The Valdez Star - Serving Prince William Sound and Copper River Basin

Bill Johnson for Alaska House

By STEVEN WEBER
Valdez Star 

Just what is the difference between civil and criminal?

Knowing the difference can help to achieve maximum justice

 

September 19, 2018



Civil and criminal are two legal terms that oftentimes get used incorrectly. Knowing the difference and how each can provide justice is important.

The famous football player OJ Simpson, who was found not guilty of murder in a criminal court in 1995, was later found guilty of wrongful death charges in 1997 - and had to pay 33.5 million in damages. It is a classic case of the difference between the two types of courts. One provided the possibility of prison time whereas the other resulted in restitution to the impacted families.

The National Crime Victim Law Institute (NCVLI) says the criminal justice system is used when a victim of a crime makes a report to a law enforcement agency, which may then make an investigation. If an arrest is made following the investigation and sufficient evidence exists, a prosecutor acting on behalf of the State or Jurisdiction then files charges.

Only the government can initiate prosecution in criminal cases and both incarceration and monetary fines are possible outcomes depending on the crime.

In civil court, crime victims can still seek justice even if criminal prosecution has been undertaken and even if the defendant may have been found not guilty, such as with the OJ Simpson case.
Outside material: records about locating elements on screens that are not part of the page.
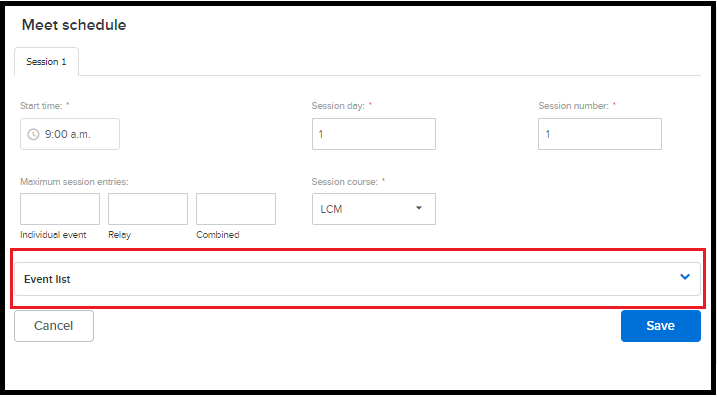Switch to the Session 1 tab
This screenshot has height=397, width=717.
click(46, 62)

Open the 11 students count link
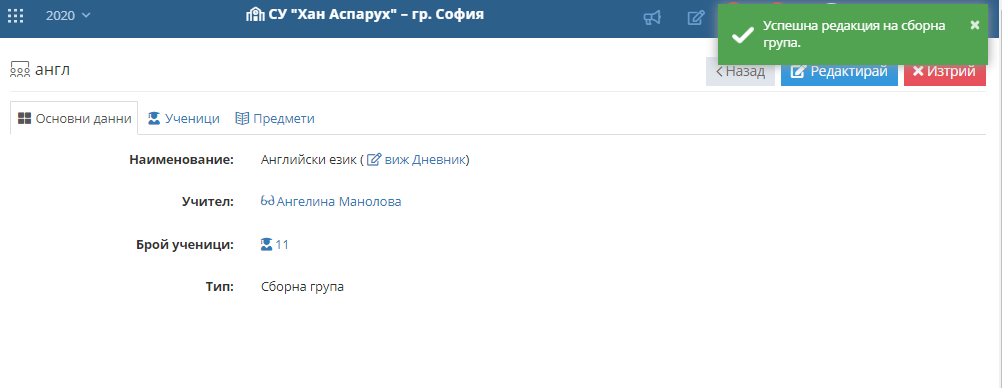click(x=282, y=244)
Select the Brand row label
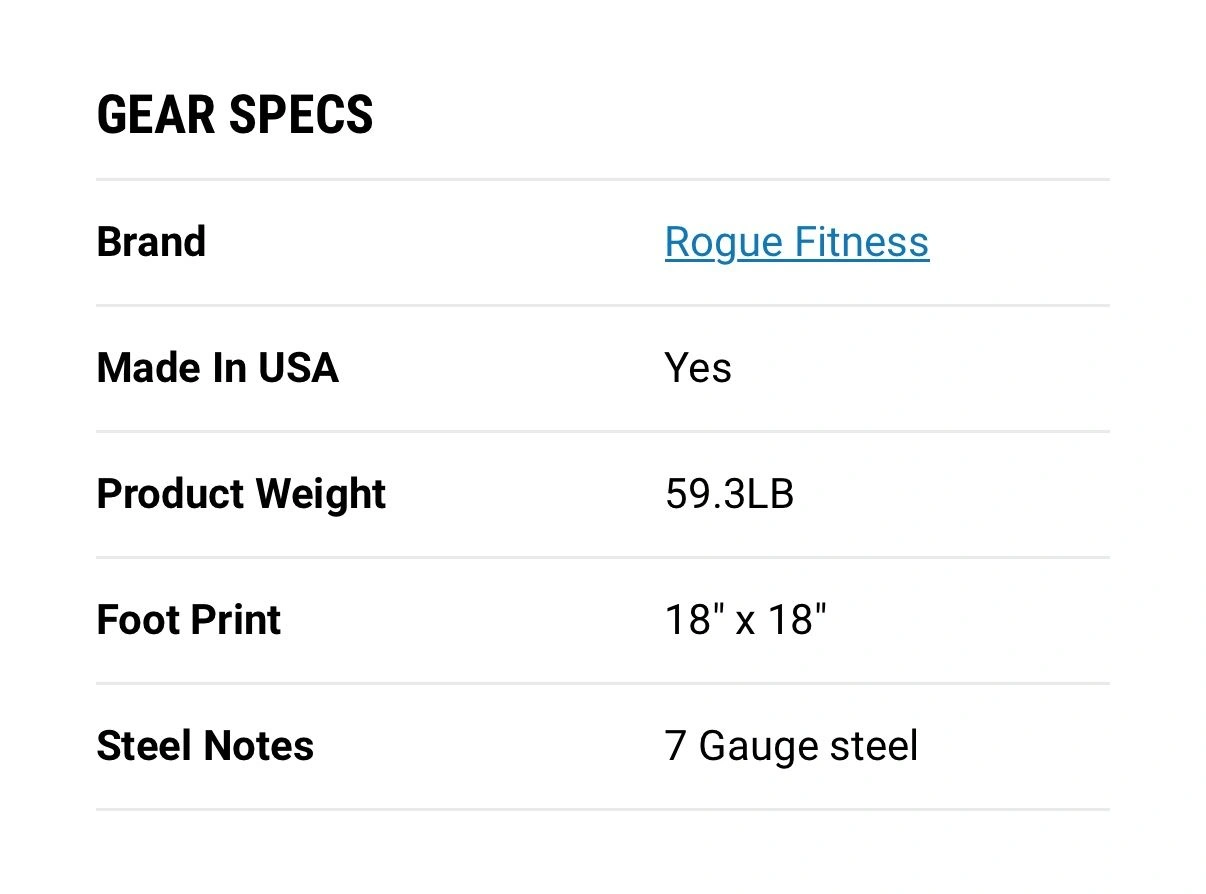The image size is (1206, 894). pyautogui.click(x=151, y=242)
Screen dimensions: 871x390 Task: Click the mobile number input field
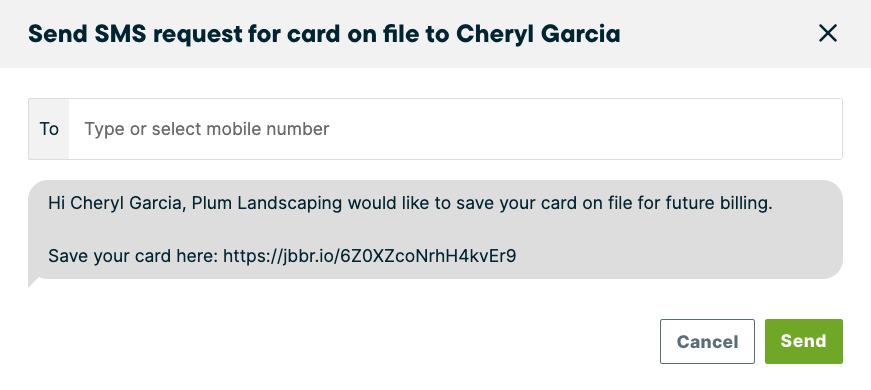point(455,129)
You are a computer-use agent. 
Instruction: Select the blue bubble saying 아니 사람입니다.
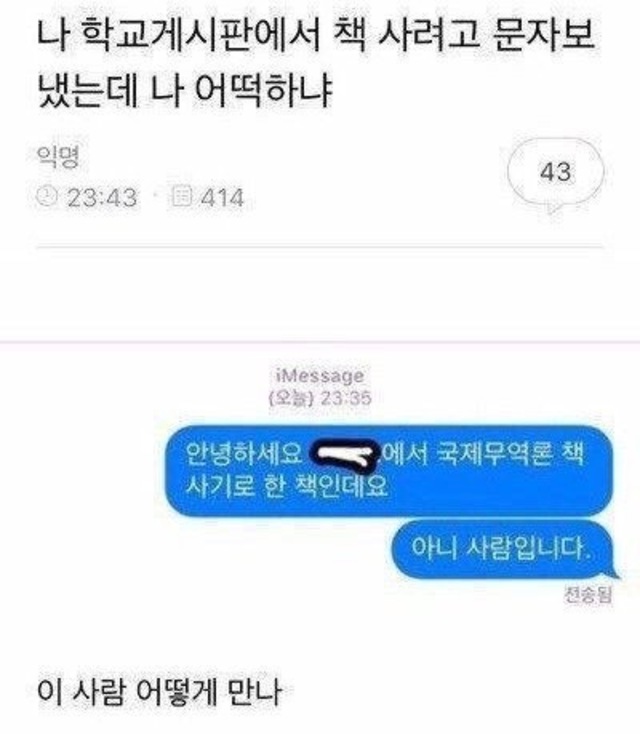coord(505,549)
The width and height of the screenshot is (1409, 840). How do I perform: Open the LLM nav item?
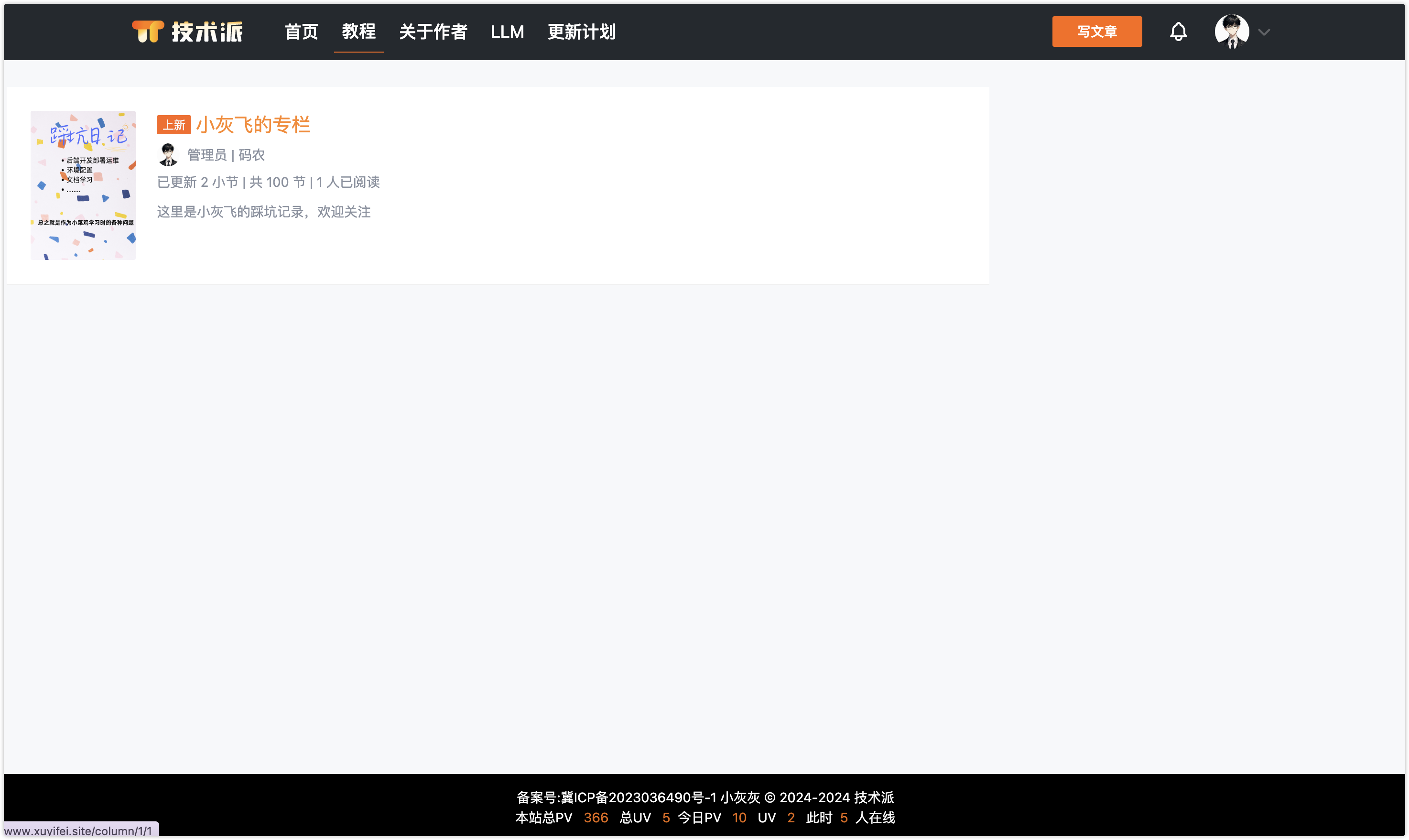[x=507, y=32]
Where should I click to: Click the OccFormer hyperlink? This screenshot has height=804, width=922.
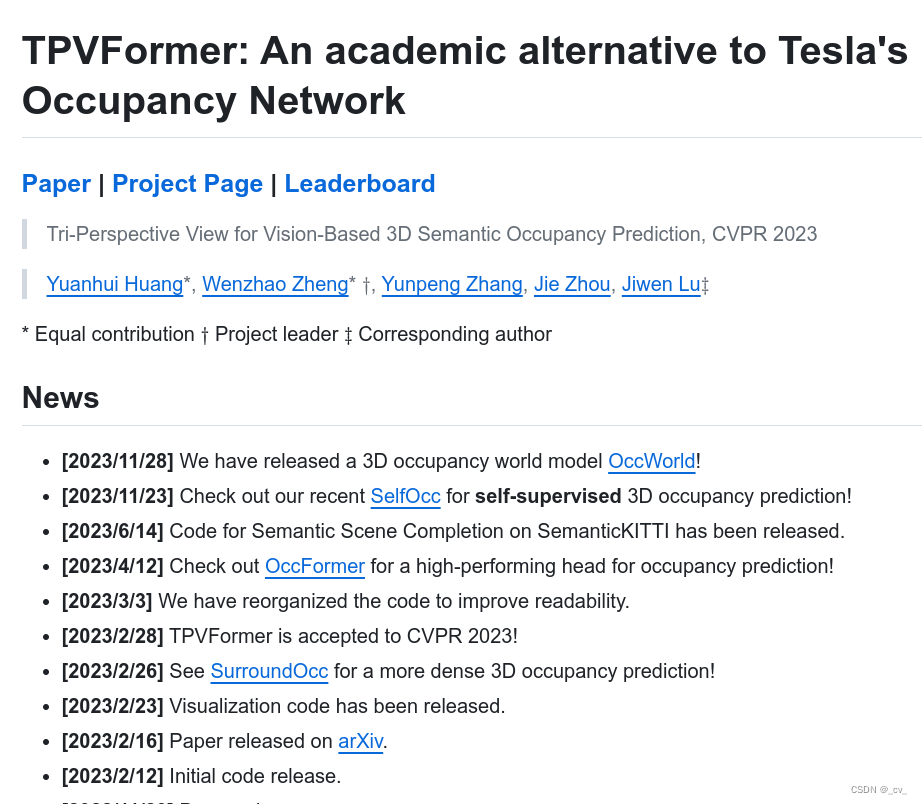coord(314,566)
Unlike the criminal justice system, the civil justice system does not determine an offender’s guilt or innocence, but works to determine whether the offender is liable for the harm caused to the victim. Civil lawsuits are generally initiated by private people, organizations or companies.

Peter Anderson, civil litigation attorney in Washington, DC says that the way something is done can be the difference between a civil and criminal matter.

“The conduct at issue in criminal cases is generally more serious than civil cases and frequently involves intent,” Anderson said. “Civil cases frequently involve negligent conduct.”

If an individual broke his leg by falling on ice in a parking lot, depending on the circumstances, a civil lawsuit could commence. However, if that same individual broke his leg because he was physically assaulted on the ice, criminal charges would likely be brought against the individual that partook in the assault.

Civil charges for the assault could also be filed and filing both would not be “double-jeopardy.”

Another significant difference between civil and criminal court is the burden of proof. In criminal law, the standard is that the accused are guilty of committing a crime if evidence can be shown to be beyond a reasonable doubt. Criminal cases require ironclad evidence.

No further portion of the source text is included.